Not you, not you, not you, not you, not you, not you.
A delightful reading of a delightful poem. Hall has a new Selected Poems out – White Apples and the Taste of Stone (Houghton Mifflin, 2006) – 60 years worth of poetry complete with a CD of Hall reading a selection of his poems, including this one.
Charles Simic, in his review of the book in the current issue of the NYRB, describes Hall as the Elegist, and spends much time waxing eloquent about Hall’s later work – the glorious The One Day and The Museum of Clear Ideas. He also gives us, however (and it’s the best part of the review, IMHO) this superb quote from Hall’s essay on ‘Poetry and Ambition’:
The United States invented mass quick-consumption and we are very good at it. We are not famous for making Ferraris and Rolls Royces; we are famous for the people’s car, the Model T, the Model A—”transportation,” as we call it: the particular abstracted into the utilitarian generality—and two in every garage. Quality is all very well but it is not democratic; if we insist on hand-building Rolls Royces most of us will walk to work. Democracy demands the interchangeable part and the worker on the production line; Thomas Jefferson may have had other notions but de Tocqueville was our prophet. Or take American cuisine: it has never added a sauce to the world’s palate, but our fast-food industry overruns the planet.
Thus: Our poems, in their charming and interchangeable quantity, do not presume to the status of “Lycidas”—for that would be elitist and un-American. We write and publish the McPoem —ten billion served—which becomes our contribution to the history of literature as the Model T is our contribution to a history which runs from bare feet past elephant and rickshaw to the vehicles of space.
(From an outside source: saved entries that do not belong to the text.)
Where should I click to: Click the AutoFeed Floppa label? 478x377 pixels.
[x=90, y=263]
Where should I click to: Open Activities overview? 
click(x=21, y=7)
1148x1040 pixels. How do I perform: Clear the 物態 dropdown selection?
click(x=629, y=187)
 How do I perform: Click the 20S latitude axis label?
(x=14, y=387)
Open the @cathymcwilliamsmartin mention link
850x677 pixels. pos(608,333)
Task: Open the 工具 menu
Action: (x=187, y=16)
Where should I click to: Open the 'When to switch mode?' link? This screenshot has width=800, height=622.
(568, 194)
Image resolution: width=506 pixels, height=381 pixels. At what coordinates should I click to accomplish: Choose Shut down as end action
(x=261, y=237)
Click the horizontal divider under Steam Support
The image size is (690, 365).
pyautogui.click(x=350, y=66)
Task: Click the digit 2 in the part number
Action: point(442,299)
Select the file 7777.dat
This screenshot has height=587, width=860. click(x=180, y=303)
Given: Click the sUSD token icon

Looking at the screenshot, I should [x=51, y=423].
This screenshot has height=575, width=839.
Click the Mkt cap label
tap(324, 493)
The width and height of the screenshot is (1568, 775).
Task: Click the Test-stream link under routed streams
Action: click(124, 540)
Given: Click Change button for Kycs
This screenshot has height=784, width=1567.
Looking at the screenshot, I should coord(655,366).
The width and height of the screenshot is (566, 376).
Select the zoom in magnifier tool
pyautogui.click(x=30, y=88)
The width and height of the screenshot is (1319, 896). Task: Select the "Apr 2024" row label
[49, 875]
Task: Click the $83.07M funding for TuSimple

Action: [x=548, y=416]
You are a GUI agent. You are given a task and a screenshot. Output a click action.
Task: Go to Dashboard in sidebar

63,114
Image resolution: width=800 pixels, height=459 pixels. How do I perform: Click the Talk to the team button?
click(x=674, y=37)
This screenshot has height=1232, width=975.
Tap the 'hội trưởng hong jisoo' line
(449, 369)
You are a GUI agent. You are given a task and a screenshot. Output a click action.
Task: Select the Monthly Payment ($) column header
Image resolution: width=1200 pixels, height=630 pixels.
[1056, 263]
Pull in any time day or night, park by the busload, and the McPoem waits on the steam shelf for us, wrapped and protected, indistinguishable, undistinguished, and reliable—the good old McPoem identical from coast to coast and in all the little towns between, subject to the quality control of the least common denominator.
And every year, Ronald McDonald takes the Pulitzer.
Reading a lot of his work in the past week, it seems to me that Hall is at least partly a victim of his own reputation. All this stuff about being the rightful heir of Frost does him a disservice (actually, calling Frost the rightful heir to Frost would be doing him a disservice, but never mind) – because it makes us think of Hall as someone who writes quiet, elegant poems about bucolic New Hampshire, and as today’s poem demonstrates, there’s more to Hall than that. Simic, in his review, writes: “The poems he [Hall] wrote before moving to the farm in New Hampshire lack a believable speaking voice”. I beg to differ.